Material for this task:
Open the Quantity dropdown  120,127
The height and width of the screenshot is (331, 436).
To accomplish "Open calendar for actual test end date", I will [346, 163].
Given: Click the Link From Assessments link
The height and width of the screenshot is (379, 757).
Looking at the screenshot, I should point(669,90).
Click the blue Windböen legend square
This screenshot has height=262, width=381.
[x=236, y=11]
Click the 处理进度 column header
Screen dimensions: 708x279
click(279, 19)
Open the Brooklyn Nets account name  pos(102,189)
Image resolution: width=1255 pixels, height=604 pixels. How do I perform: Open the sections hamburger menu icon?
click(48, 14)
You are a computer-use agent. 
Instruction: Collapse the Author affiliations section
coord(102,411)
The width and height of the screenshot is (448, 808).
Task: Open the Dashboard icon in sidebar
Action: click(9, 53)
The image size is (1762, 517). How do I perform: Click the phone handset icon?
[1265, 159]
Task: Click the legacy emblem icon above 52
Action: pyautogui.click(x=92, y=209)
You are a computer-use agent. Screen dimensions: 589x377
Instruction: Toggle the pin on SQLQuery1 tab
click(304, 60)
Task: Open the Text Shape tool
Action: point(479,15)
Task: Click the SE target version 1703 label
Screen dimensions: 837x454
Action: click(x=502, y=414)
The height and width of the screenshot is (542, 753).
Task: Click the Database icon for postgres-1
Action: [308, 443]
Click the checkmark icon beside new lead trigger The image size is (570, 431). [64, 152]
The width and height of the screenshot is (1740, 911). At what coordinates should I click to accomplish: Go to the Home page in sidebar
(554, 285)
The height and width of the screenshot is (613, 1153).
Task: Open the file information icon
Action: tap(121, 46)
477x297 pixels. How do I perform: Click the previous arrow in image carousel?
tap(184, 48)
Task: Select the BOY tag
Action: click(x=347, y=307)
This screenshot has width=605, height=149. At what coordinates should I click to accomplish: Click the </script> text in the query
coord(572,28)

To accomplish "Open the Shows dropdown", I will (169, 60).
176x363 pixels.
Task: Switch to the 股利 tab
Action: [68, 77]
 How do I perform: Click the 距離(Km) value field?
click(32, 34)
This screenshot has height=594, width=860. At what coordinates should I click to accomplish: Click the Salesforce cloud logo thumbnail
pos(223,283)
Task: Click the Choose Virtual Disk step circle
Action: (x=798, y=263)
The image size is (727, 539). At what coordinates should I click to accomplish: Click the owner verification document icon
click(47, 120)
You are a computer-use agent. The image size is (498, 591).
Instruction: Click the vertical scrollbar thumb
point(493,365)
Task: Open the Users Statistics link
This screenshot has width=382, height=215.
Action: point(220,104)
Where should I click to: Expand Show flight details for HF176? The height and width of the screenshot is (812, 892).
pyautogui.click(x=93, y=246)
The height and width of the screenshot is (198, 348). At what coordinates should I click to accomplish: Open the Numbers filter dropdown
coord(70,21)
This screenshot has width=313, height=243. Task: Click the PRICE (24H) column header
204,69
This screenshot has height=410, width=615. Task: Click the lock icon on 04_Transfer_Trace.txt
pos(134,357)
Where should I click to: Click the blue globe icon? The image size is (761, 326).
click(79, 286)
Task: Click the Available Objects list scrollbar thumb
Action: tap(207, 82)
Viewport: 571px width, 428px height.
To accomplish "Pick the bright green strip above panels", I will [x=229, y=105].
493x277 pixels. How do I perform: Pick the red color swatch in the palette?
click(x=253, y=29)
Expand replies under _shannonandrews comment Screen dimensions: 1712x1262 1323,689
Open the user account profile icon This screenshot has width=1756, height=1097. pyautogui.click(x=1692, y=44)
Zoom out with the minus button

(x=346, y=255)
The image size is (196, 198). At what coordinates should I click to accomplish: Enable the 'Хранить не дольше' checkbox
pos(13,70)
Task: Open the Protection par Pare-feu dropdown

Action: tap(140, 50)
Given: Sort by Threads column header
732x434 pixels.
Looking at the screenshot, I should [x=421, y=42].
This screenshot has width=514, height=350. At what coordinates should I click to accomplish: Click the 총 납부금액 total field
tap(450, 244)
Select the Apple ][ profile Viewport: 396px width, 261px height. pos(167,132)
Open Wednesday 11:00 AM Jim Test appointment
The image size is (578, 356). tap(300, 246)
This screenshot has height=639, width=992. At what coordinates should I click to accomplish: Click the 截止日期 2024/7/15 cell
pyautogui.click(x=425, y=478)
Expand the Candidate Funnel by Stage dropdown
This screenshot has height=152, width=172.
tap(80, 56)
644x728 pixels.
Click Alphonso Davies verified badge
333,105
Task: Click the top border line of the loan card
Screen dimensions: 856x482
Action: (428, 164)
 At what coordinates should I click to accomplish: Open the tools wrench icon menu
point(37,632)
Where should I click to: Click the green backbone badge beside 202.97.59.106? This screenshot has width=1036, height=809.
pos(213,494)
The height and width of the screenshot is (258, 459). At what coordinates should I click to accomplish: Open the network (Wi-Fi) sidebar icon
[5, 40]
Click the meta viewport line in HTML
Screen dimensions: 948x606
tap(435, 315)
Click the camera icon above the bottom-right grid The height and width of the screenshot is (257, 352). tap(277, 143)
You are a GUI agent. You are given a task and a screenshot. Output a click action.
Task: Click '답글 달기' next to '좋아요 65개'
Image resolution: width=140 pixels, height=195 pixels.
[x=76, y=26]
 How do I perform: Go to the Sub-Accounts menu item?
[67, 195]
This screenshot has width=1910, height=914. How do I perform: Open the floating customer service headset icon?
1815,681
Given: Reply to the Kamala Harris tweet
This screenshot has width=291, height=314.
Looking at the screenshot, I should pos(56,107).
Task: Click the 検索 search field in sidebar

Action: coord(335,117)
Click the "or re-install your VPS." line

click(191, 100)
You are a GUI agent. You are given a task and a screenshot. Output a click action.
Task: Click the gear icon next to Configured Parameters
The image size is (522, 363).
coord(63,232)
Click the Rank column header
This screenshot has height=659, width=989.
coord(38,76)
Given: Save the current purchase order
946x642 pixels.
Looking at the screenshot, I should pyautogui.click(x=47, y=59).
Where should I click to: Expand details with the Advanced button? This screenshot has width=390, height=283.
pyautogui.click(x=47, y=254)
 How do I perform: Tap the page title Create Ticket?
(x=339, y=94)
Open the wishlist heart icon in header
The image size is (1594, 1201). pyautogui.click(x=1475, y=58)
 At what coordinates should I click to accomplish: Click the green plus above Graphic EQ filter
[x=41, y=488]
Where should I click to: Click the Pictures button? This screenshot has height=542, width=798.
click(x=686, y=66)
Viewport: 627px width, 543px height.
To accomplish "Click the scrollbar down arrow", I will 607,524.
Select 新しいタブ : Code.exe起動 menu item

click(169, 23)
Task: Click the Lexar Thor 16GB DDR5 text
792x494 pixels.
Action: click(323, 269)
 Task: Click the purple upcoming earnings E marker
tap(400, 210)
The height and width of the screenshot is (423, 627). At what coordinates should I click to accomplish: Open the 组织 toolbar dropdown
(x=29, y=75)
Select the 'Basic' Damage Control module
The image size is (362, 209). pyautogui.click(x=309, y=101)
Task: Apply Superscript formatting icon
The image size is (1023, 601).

What is expected: Above are the records; from them, give again exactly the lines from the one containing "Where should I click to: Click the Pictures" through the one containing "Task: Apply Superscript formatting icon", both included.

Task output:
Where should I click to: Click the Pictures button? This screenshot has height=542, width=798.
click(x=686, y=66)
Viewport: 627px width, 543px height.
To accomplish "Click the scrollbar down arrow", I will 607,524.
Select 新しいタブ : Code.exe起動 menu item

click(169, 23)
Task: Click the Lexar Thor 16GB DDR5 text
792x494 pixels.
Action: click(323, 269)
 Task: Click the purple upcoming earnings E marker
tap(400, 210)
The height and width of the screenshot is (423, 627). At what coordinates should I click to accomplish: Open the 组织 toolbar dropdown
(x=29, y=75)
Select the 'Basic' Damage Control module
The image size is (362, 209). pyautogui.click(x=309, y=101)
Task: Apply Superscript formatting icon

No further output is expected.